The common reference for cannabis ruderalis, one of the three species of cannabis. It is characterized by low THC and poor yields. Ruderalis strains are increasing in popularity due to the need for low-THC, CBD-rich strains for conditions. Ruderalis is unique in that, during cultivation, it is an “autoflowering” species of cannabis that does not require a change in light cycles to enter the flowering stage. Ruderalis landrace strains originated in Russia and are very hardy and capable of surviving in harsh climates.

Sativa:

The common reference for cannabis sativa, one of the three species of cannabis. This variety originated in the equatorial regions of the world (the Middle East and Asia) and includes strains from Africa, Thailand, and South America. This variety is characterized by an energetic, euphoric “head high”. Sativa strains are well suited for helping patients deal with depression and fatigue and actually suppress appetite in contrast to “the munchies” often experienced by indica users).
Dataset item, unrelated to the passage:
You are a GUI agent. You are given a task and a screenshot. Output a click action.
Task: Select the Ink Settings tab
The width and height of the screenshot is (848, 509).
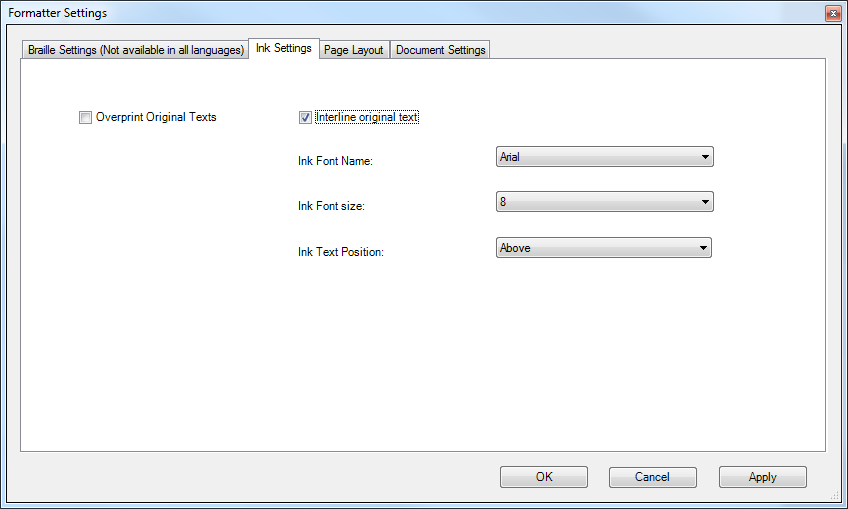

Sativa strains are more rare because they require longer to grow and have lower yields than indicas.

THC:

Tetrahydrocannabinol is the most common and cited cannabinoid available in marijuana. Also referred to as Delta-9-tetrahydrocannabinol, this cannabinoid was first isolated in 1964 in Israel. THC is one of the only cannabinoids to provide euphoria, or a “high,” and thus strains high in this compound have been purposefully bred to produce more potency and deliver greater efficacy.

Tincture:

A liquid form of cannabis or CBD extract typically produced using alcohol or glycerol that is most commonly administered via use of an eyedropper under the tongue (sublingual). Because they are liquid, tinctures can be flavored or embellished with other herbs. Tinctures offer the benefit of rapid onset. While they can be mixed into drinks, this significantly increases onset time because the cannabinoids must be absorbed through the digestive tract.

Topical:

A cannabis or CBD extract involving the infusion of cannabinoids in a lotion or cream intended to be applied to the skin. Topical cannabis products may also be very helpful for skin conditions, such as eczema or psoriasis and treating localized pain.

Trichome:

The stalk-like resin glands found on cannabis flowers that produce and contain all cannabinoids and terpenes (the molecules that give cannabis its distinctive aroma). Nearly microscopic, these “silver hairs” give cannabis flowers and some fan leaves their sticky quality. THC, CBD, CBN, and every cannabinoid or terpene of medical value is produced in the trichomes. Plants featuring more trichomes (described as “sugary” or having many “crystals”) are more potent and deliver greater efficacy.

Weed:

Slang for “cannabis” or “marijuana.” Low-quality examples are labeled “dirtweed” or “brickweed.”